:: ИСТОЧНИК

Она заплакала. «Знаю, — сказала она. — Ты не такой, как они. Я так устала. Все эти люди, — возможно, она сказала “ублюдки”, — грызутся за кости этой студии. Никто из них ничего не знает и знать не желает о фильмах. И я единственный человек, который в курсе, что снимается и будет готово к выпуску на Пасху или Рождество. И все мне врут, сбрасывают все больше и больше решений на меня. Никто не помогает. А сейчас я должна ехать в Индию. Там у нас снимается фильм, с ним что-то не так, а кроме меня, никто не в состоянии решать проблемы. Вчера ночью я была такой уставшей. Я подумала, что вы с Тельмой тоже меня дурачите».

Я открыл дверцу машины. Поцеловал ее в щеку. Она сказала водителю: «Аэропорт Хитроу». Больше мы не встречались.

::::
:: ЗАПИСИ

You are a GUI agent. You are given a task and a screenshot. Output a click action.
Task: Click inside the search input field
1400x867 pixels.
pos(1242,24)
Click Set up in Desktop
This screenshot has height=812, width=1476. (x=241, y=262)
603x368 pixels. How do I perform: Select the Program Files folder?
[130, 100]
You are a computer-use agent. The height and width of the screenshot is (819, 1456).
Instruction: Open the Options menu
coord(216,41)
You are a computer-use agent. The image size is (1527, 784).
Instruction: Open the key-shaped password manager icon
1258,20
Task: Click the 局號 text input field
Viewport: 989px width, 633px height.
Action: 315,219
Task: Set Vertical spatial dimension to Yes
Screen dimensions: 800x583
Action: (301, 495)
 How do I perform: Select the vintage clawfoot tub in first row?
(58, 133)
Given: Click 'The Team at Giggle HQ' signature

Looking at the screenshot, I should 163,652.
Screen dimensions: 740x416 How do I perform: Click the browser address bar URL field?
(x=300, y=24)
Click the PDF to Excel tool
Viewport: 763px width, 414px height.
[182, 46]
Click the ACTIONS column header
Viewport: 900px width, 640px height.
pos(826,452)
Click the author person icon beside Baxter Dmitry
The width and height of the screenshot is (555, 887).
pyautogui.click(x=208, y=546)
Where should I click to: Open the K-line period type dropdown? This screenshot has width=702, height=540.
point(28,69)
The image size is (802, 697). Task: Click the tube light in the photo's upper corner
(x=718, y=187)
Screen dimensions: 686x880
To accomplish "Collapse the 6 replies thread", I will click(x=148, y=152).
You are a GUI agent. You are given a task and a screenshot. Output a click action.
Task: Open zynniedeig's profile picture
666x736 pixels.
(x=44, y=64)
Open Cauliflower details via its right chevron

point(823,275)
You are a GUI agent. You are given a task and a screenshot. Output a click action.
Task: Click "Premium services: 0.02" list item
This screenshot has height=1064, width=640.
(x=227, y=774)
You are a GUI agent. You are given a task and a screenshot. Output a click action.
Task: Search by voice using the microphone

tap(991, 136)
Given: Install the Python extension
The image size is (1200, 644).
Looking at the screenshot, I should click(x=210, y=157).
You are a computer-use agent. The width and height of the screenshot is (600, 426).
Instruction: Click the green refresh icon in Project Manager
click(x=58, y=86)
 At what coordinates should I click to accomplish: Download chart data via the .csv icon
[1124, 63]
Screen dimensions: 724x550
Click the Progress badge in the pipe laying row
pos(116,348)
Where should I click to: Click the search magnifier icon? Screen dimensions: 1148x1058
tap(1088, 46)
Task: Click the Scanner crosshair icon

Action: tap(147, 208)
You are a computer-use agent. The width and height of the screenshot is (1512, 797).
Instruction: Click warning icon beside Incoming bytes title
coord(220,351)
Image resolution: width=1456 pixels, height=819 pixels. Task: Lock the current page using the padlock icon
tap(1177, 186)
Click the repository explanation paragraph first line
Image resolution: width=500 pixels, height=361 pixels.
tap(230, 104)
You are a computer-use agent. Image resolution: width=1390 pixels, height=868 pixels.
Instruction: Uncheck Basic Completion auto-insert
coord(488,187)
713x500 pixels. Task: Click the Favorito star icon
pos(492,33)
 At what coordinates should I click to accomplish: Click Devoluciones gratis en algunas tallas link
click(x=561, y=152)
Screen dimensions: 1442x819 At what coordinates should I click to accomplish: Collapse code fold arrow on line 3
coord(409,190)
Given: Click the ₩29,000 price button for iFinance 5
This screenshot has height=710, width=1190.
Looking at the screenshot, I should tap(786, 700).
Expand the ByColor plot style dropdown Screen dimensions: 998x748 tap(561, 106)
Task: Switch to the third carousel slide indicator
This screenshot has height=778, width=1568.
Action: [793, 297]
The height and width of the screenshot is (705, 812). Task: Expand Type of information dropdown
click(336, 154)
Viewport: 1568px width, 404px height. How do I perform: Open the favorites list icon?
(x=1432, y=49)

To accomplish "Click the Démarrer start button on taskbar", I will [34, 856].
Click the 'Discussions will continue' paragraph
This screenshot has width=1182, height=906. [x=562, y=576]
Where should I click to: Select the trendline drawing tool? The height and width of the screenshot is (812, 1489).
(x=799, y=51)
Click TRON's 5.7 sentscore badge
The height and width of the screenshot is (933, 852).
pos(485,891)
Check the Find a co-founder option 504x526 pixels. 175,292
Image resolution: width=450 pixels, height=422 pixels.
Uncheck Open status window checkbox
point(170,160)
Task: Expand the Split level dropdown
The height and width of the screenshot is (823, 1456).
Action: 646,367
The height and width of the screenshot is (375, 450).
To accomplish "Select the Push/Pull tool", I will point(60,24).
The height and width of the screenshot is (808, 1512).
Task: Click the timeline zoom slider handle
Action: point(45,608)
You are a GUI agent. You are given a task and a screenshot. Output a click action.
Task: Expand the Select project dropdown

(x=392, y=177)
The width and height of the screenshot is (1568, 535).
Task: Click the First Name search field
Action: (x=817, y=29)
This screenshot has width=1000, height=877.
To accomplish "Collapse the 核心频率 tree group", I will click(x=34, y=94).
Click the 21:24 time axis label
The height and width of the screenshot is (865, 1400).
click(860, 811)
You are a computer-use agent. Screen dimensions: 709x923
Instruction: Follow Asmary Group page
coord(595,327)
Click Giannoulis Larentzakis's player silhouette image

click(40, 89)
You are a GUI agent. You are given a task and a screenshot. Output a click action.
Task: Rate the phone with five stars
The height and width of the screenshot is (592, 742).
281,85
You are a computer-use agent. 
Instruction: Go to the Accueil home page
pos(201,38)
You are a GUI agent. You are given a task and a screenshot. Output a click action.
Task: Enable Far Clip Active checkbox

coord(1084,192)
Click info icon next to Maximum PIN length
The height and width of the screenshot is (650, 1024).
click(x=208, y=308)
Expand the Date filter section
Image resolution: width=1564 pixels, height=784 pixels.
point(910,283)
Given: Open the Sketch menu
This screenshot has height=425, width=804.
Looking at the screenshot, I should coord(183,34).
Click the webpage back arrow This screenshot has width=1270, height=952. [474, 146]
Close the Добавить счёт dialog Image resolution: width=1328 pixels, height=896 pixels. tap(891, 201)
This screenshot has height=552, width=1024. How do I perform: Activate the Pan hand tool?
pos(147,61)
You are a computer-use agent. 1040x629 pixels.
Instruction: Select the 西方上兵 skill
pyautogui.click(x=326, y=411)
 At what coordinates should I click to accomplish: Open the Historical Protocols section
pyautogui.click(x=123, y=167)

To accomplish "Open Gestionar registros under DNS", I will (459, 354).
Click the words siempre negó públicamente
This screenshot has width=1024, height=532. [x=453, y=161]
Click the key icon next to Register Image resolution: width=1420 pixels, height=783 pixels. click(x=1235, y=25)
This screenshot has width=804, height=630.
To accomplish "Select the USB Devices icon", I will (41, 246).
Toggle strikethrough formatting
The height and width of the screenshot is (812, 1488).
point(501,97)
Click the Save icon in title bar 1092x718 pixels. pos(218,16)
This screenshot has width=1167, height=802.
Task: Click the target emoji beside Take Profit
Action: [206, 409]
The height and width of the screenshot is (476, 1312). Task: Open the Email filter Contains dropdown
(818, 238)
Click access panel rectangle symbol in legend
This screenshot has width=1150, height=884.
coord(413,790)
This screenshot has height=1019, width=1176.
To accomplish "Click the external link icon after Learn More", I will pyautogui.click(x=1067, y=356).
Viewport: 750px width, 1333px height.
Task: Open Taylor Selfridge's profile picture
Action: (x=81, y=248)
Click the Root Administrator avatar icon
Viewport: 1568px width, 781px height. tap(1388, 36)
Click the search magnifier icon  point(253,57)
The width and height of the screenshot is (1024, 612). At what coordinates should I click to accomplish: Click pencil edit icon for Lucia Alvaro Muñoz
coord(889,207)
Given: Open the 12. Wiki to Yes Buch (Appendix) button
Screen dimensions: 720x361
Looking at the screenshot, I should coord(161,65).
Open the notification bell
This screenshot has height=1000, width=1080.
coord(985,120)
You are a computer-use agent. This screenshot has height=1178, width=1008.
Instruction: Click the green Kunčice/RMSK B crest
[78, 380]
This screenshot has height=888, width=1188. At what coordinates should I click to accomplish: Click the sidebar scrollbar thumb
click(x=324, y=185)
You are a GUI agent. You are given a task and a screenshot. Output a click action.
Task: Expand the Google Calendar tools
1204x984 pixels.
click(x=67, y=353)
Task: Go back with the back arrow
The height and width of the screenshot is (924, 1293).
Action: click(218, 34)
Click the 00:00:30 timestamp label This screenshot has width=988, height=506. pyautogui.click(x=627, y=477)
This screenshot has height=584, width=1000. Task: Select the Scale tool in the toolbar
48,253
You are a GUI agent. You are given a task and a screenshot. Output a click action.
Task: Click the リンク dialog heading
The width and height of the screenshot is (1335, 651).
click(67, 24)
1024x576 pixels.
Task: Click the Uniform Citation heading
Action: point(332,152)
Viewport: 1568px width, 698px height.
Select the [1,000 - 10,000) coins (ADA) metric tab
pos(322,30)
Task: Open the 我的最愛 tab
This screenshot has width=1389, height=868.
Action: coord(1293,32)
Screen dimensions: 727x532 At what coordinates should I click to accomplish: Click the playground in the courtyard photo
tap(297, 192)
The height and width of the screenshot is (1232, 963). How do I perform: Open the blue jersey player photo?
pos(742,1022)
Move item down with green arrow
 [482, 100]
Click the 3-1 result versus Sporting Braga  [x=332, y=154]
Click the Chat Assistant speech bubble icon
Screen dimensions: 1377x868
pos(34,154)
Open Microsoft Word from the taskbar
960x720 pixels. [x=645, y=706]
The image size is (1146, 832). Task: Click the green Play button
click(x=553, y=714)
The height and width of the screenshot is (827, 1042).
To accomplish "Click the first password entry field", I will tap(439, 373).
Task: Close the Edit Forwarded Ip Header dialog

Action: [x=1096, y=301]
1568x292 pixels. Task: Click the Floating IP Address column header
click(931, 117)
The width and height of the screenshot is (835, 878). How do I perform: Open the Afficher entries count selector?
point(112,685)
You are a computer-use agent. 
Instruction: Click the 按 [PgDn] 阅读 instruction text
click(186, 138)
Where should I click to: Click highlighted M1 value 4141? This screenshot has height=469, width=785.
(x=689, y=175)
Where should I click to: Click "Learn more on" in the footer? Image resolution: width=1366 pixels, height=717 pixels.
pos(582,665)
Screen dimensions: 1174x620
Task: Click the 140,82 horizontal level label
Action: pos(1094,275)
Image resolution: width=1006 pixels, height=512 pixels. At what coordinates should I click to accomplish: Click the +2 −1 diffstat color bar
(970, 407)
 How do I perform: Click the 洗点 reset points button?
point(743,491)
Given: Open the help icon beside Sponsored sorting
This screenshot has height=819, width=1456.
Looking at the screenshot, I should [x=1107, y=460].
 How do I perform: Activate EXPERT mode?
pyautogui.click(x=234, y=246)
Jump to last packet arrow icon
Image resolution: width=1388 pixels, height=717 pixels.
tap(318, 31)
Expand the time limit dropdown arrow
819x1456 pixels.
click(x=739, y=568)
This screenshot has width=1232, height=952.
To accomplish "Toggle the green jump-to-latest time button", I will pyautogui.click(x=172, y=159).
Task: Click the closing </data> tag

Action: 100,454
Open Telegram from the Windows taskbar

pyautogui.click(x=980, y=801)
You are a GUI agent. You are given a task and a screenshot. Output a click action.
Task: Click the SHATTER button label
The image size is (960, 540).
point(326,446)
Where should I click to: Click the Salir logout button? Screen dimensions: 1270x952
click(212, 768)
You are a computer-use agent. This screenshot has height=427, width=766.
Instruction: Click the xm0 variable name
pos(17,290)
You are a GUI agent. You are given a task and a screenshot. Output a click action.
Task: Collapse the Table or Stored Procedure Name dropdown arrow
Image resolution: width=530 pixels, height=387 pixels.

::::

### ЗАДАНИЯ:
1. Почему, согласно источнику, героиня должна ехать в Индию? Ответ уложите в одно–три предложения.
2. Пожалуйста, оформите в виде таблицы Markdown записи от строки с «Image resolution: width=1456» до строки с «Looking at the screenshot, I should tap(786, 700).» включительно, без пустых строк. Столбцы назовите «Номер» (порядковый номер строки) и «Строка записи».

### ОТВЕТЫ:
1. В Индии снимается фильм её студии, и с ним что-то не так. Кроме неё, никто не в состоянии решать проблемы.

2.
| Номер | Строка записи |
|---|---|
| 1 | Image resolution: width=1456 pixels, height=819 pixels. Task: Lock the current page using the padlock icon |
| 2 | tap(1177, 186) |
| 3 | Click the repository explanation paragraph first line |
| 4 | Image resolution: width=500 pixels, height=361 pixels. |
| 5 | tap(230, 104) |
| 6 | You are a computer-use agent. Image resolution: width=1390 pixels, height=868 pixels. |
| 7 | Instruction: Uncheck Basic Completion auto-insert |
| 8 | coord(488,187) |
| 9 | 713x500 pixels. Task: Click the Favorito star icon |
| 10 | pos(492,33) |
| 11 |  At what coordinates should I click to accomplish: Click Devoluciones gratis en algunas tallas link |
| 12 | click(x=561, y=152) |
| 13 | Screen dimensions: 1442x819 At what coordinates should I click to accomplish: Collapse code fold arrow on line 3 |
| 14 | coord(409,190) |
| 15 | Given: Click the ₩29,000 price button for iFinance 5 |
| 16 | This screenshot has height=710, width=1190. |
| 17 | Looking at the screenshot, I should tap(786, 700). |